Dad put the truck in gear, said OK and drove off. Left them both standing at the gate.
The neighbor still laughs about that. Said it was the first time he had ever seen the guy speachless. He had driven about an hour, out into the "country" to find some cheap hay.

I do not sell much hay these days, feed most of what we make. Some times people will stop by a field and ask about hay.
If someone says my price is too high, that they can buy if for $30 a roll, I tell them that is a good price and they should buy that hay.
Some times a person is feeling froggy and will spout something like, "You should buy some of the cheaper hay and resell it for a profit".
My reply is that I only handle feed quality hay and have no need for reclamation hay.
Hay lesson 101. There are different qualities of hay.


----------



## JD3430

The world needs more dads like yours


----------



## askinner

I have found the worst customers to be the guy that "used to make hay"... They try and tell you this and that about how you should be doing. Makes me wonder why if they're so good, they are here buying hay from me??

One lady called me the other day and asked if I was negotiable on price if she were to purchase in bulk, I asked what quantities she would be looking for, "oh, about 3 or 4", Me: "truckloads?", Her: "no, bales", Me: Oh, I'm sorry, the last 3 bales must have just sold while you were asking me for a better price, thanks for your enquiry, good bye"....


----------



## JD3430

LMAO.
Would I get classified as a knuckle dragging neanderthal republican if I said the that woman was a_ "retard" ???_


----------



## askinner

JD3430 said:


> LMAO.
> Would I get classified as a knuckle dragging neanderthal republican if I said the that woman was a_ "retard" ???_


No, I think that anyone haggling prices in the middle of a drought must be a sandwich short of a picnic lol, the prices I was charging was only just covering costs with the price of irrigating. Annoys me when they want to haggle without seeing the hay.


----------



## rjmoses

askinner said:


> No, I think that anyone haggling prices in the middle of a drought must be a sandwich short of a picnic lol, the prices I was charging was only just covering costs with the price of irrigating. Annoys me when they want to haggle without seeing the hay.


"Sandwich short of a picnic" --- Never heard that one before -- I like it.

And the price is ALWAYS negotiable. The more irritated I get, the higher the price goes!
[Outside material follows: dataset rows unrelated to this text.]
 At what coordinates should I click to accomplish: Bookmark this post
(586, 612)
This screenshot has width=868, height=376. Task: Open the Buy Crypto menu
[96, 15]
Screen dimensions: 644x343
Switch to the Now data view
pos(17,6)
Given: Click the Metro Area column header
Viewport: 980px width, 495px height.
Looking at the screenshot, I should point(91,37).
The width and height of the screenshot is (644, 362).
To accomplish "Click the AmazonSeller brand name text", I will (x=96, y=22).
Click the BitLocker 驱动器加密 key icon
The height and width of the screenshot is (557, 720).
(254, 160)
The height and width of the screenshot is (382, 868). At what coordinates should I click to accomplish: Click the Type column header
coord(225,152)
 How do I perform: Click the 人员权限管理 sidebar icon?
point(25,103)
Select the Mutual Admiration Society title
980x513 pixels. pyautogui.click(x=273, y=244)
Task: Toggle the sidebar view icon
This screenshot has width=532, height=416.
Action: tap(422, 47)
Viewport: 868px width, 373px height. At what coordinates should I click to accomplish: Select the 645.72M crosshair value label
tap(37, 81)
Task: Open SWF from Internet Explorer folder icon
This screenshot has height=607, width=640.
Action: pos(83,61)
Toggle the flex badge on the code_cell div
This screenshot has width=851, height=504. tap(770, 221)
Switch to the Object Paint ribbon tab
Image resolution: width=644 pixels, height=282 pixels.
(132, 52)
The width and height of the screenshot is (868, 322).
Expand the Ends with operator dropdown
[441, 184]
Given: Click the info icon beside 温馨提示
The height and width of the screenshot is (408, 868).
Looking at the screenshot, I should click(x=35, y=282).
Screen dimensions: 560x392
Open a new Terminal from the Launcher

At one point, when I was consulting, I had a price for my really good customers, a price for so-so customers and $150/hour, 8 hour minimum for people I didn't like.

I used the woman's approach -- I figured if I was unhappy, they would be unhappy too.

Ralph


----------



## Teslan

askinner said:


> I have found the worst customers to be the guy that "used to make hay"... They try and tell you this and that about how you should be doing. Makes me wonder why if they're so good, they are here buying hay from me??
> 
> One lady called me the other day and asked if I was negotiable on price if she were to purchase in bulk, I asked what quantities she would be looking for, "oh, about 3 or 4", Me: "truckloads?", Her: "no, bales", Me: Oh, I'm sorry, the last 3 bales must have just sold while you were asking me for a better price, thanks for your enquiry, good bye"....


I don't know what I would be like if I had to shop for hay. I bet you I would be downright rude if I found crappy hay for a high price. Or crappy hay billed as premium hay. I've been told that happens a lot around here.


----------



## somedevildawg

Teslan said:


> I don't know what I would be like if I had to shop for hay. I bet you I would be downright rude if I found crappy hay for a high price. Or crappy hay billed as premium hay. I've been told that happens a lot around here.


I've thought Bout that as well, I too would be a crappy customer.....


----------



## swmnhay

_I've bought a little hay over the yrs when I've run short.I would say more often then not the hay is not as good as they say it is_

_REPEAT CUSTOMERS ARE IMPORTANT.REPRESENT YOUR HAY CORRECTLY!!!!!_


----------